Take a play from a recent Bucks game: Giannis sets a high screen for Lillard, but his body is turned toward the basket, not the defender. The angle is off, the defender recovers, and Lillard’s forced into a contested jumper. Compare that to Jokić, who subtly shifts his hips to seal a defender, giving Denver’s guards clean looks. Giannis doesn’t seem to process those nuances.

Why It’s a Bigger Issue
This isn’t just a nitpick—it’s a limitation that affects Milwaukee’s offense, especially in the half-court. The Bucks brought in Lillard to supercharge their attack, but Giannis’s shaky screening undercuts that vision. A good screen from Giannis could spring Lillard for open threes or pull defenders into switches he can exploit. Instead, defenses stay comfortable, knowing Giannis won’t punish them with a well-set pick.

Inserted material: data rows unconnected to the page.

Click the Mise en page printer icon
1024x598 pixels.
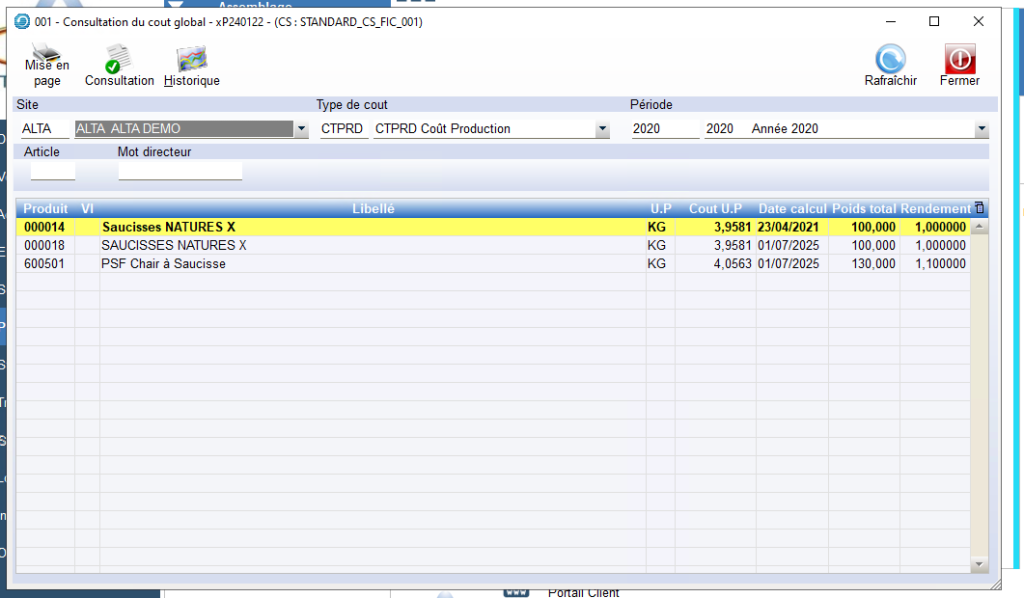pyautogui.click(x=46, y=54)
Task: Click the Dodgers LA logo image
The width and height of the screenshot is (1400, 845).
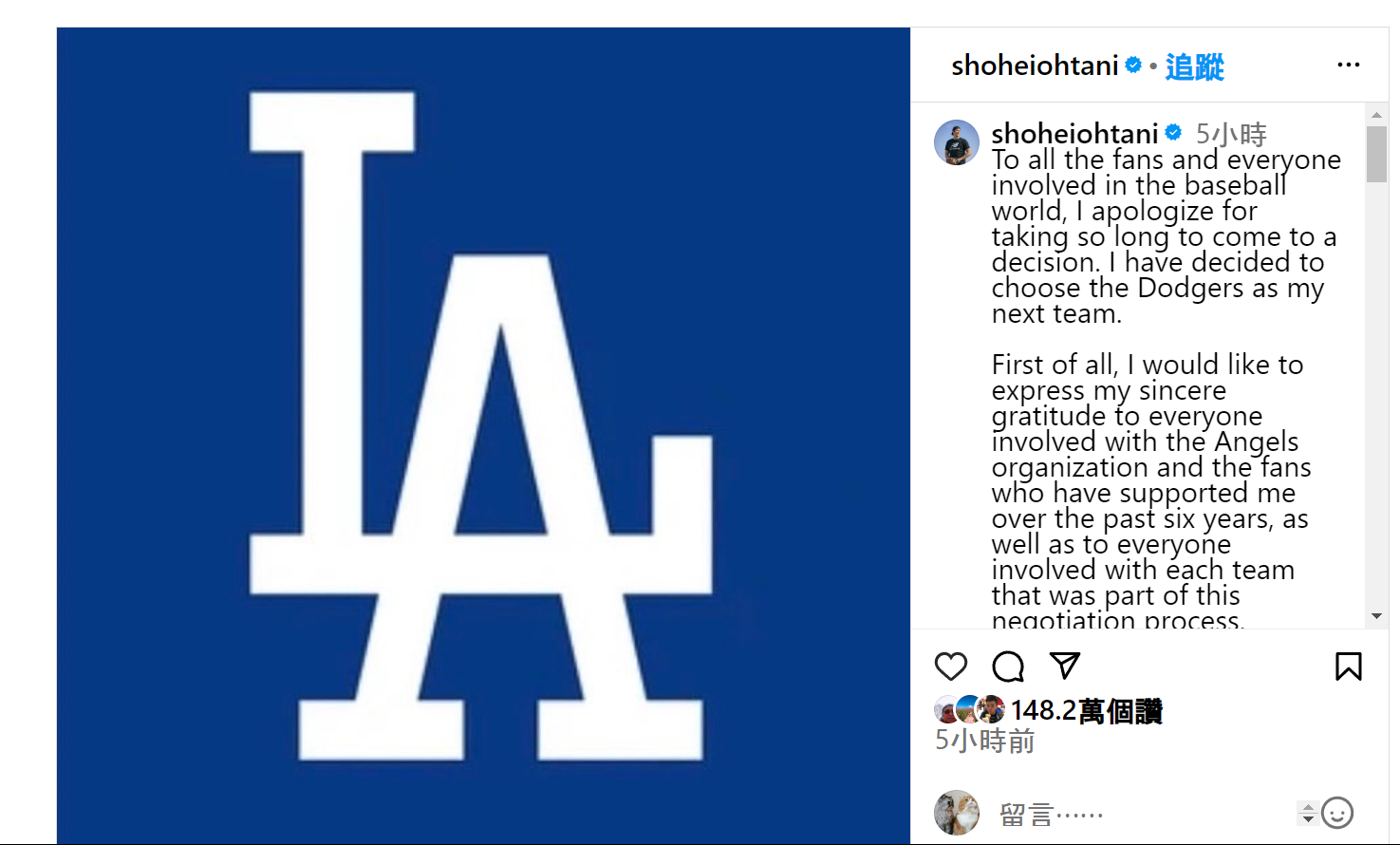Action: click(483, 435)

His rolling ability—explosive and devastating—only shines when the screen actually works. Too often, it doesn’t, leaving him out of rhythm and the offense stagnant. In playoff series, where execution trumps athleticism, this flaw gets magnified. Teams like the Miami Heat and Boston Celtics have exploited it, neutralizing Giannis’s impact by ignoring his screens and daring him to create outside his comfort zone.

Can He Improve?
At 30, Giannis isn’t too old to refine this part of his game, but it’s unclear if he sees it as a priority. His athletic dominance has carried him so far that fundamentals like screening might feel secondary. Coaches—from Mike Budenholzer to Doc Rivers—haven’t fully corrected this, either because they lean on his strengths elsewhere or because he’s resistant to the grind of mastering it.

Improving would require two things: better technique and a deeper understanding of angles. Film study could help, as could drills with players like Brook Lopez, a far more effective screener. But it starts with Giannis recognizing the gap. Right now, there’s little evidence he does. And of course no hope in hell of him going to a team like the Golden State Warriors that rely heavily both on constanst high level screens and an understanding of advanced plays and angles executed very quickly.

Giannis Antetokounmpo is a superstar, but his screening and spacing are massive problems for anyone on the floor with him. He’s one of the NBA’s worst at setting picks, and his apparent lack of grasp on angles compounds the problem. For all his physical tools, this deficiency keeps him from being a complete offensive player—and it’s a burden the Bucks must keep working around. Until he figures out how to turn his screens into something defenses fear, Giannis will remain an enigma in one of basketball’s most basic yet vital skills.


Giannis Antetokounmpo is a generational talent physically, but his struggles with floor spacing and advanced play execution are real. It’s not just about missing threes; it’s about a seeming disconnect from the nuances that define elite offenses. Until he bridges that gap—or Milwaukee builds an even more perfect system around him—his game will carry an asterisk. The Greek Freak is a wrecking ball, but the NBA’s best teams know how to build walls he can’t always break through.